EL SEGUNDO, Calif. — The Los Angeles Kings haven't been the same team this season following their fourth straight first-round playoff exit, and general manager Ken Holland decided a coaching shakeup was the last chance to snap this team out of its funk.
The Kings fired coach Jim Hiller on Sunday after losing five of their past six games and falling out of playoff position. D.J. Smith was named the interim replacement for the rest of the season in the first coaching change by Holland, who kept Hiller behind the bench when he took over the front office last May.
“We’ve underperformed,” Holland said at the Kings’ training complex. “I’m hoping that the move will do a couple of things. One, kind of jolt the team (to) respond, and two, (provide) a little bit of a different message. I know when D.J. met the players today, he told them it’s going to be a clean slate. We’re hoping the team will respond.”
Player development coach Matt Greene, who won two Stanley Cup rings as a Kings defenseman, is also joining Smith’s staff as an assistant.

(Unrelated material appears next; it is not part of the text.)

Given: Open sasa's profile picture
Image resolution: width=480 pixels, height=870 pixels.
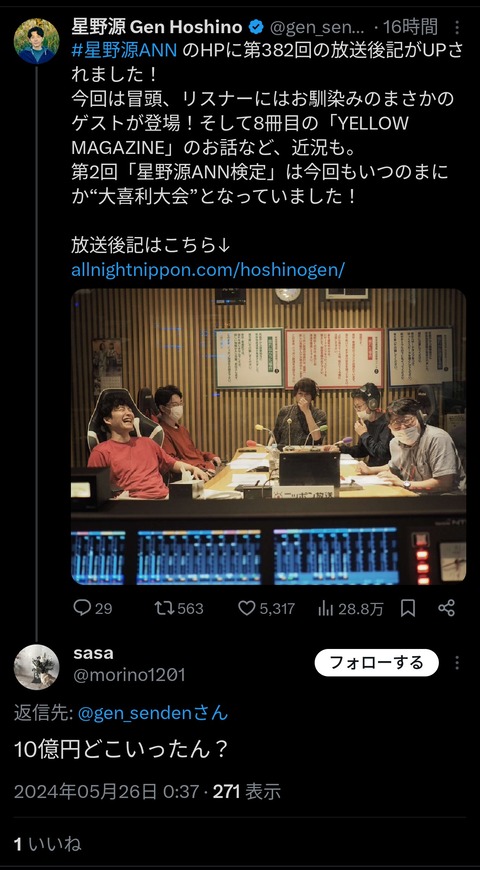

Hiller was in just his second full season in charge of the Kings, who looked lifeless Thursday in an 8-1 loss to the Edmonton Oilers — the team that also sent Los Angeles home early from the past four Stanley Cup playoffs. Fans broke into repeated chants of "Fire Hiller!" while the Oilers poured it on in the second and third periods of Los Angeles' largest defeat of the season by far.
One night earlier, the Kings allowed five goals in the third period of an embarrassing 6-4 loss to short-handed Vegas in both teams' first game back from the Olympic break.
A 2-0 win over Calgary on Saturday was not enough to change the mind of Holland, who said he decided to make the move after the Edmonton debacle. He waited until Sunday because of the schedule, informing Hiller in the morning before Smith ran practice.
The Kings (24-21-14) are still in playoff contention despite falling three points behind Seattle for the final wild-card spot in the West and for fourth place in the Pacific Division entering Sunday’s games. But everyone agrees Los Angeles has taken a significant step back on both ends of the ice during this inconsistent, laborious season.
“I intend on getting the team into the playoffs and pushing the group to get where we need to go," said Smith, the former Ottawa Senators head coach. “We've got to get our confidence (back). ... We're a good team. We've got good players, and we've got to start feeling better about ourselves. For whatever reason, we just haven't had that feeling this year. We've tried different things, and we just haven't had that swagger. It's a short runway to get it done.”
Hiller went 93-58-24 with the Kings and made the playoffs twice, but never won a postseason series. Los Angeles tied its franchise records for victories (48) and points (105) last year in its first full campaign under Hiller, but the Kings landed in yet another first-round matchup with the Oilers — and Connor McDavid sent them packing yet again in six games.
Smith admitted that he feels the Kings still haven't mentally recovered from last spring, when they blew a 2-0 series lead.
“I think that particular loss, the way we lost, somehow carried on to this season,” Smith said. “And it ends now. Unfortunately, the way we lost, you could feel it dragging the group down. Maybe we didn't believe in ourselves. It's over. That has ended, and today is a brand-new, fresh start."
The 56-year-old Hiller was a longtime NHL assistant who got his first chance to lead a team when the Kings promoted him to replace the fired Todd McLellan in February 2024. He righted their season and got the Kings to the playoffs, but they lost in the first round to Edmonton — just as they had in each of the previous two seasons under McLellan.
Hiller maintained McLellan’s commitment to defense-first hockey as the Kings’ primary identity, even if it sometimes meant playing a boring style for fans. Los Angeles is 29th in the NHL this season with 2.53 goals per game.
"We all know this job is about wins and losses, and it wasn't, obviously, going the right way," said Kings captain Anze Kopitar, who is completing his 20th and final NHL season. "I guess this organization felt we needed a change, and unfortunately, Jimmy took the worst of it. Jimmy did a good job here, brought us to the playoffs a couple of times. Very unfortunate."
Holland addressed the Kings' offensive deficiencies by acquiring high-scoring Artemi Panarin in a big trade with the Rangers before the break, but days later, they lost star forward Kevin Fiala for the season when he broke his leg while playing for Switzerland at the Olympics. Los Angeles also lost forward Andrei Kuzmenko to knee surgery to repair a torn meniscus on Saturday, and Holland indicated that Kuzmenko could be out for the rest of the regular season, if not longer.
Smith was Ottawa's coach 2019 to 2023, leading four non-playoff seasons before he was fired 26 games into his fifth season. He joined the Kings’ staff after Hiller replaced McLellan.
He is the Kings' fifth coach since the firing in 2017 of Darryl Sutter, who led Los Angeles to its only two Stanley Cup championships.
The Kings haven't won a playoff series since raising that second Cup in 2014, winning just nine total games in six first-round exits.
Hiller is just the second coach fired in the NHL this season. Columbus replaced Dean Evason with Rick Bowness in January.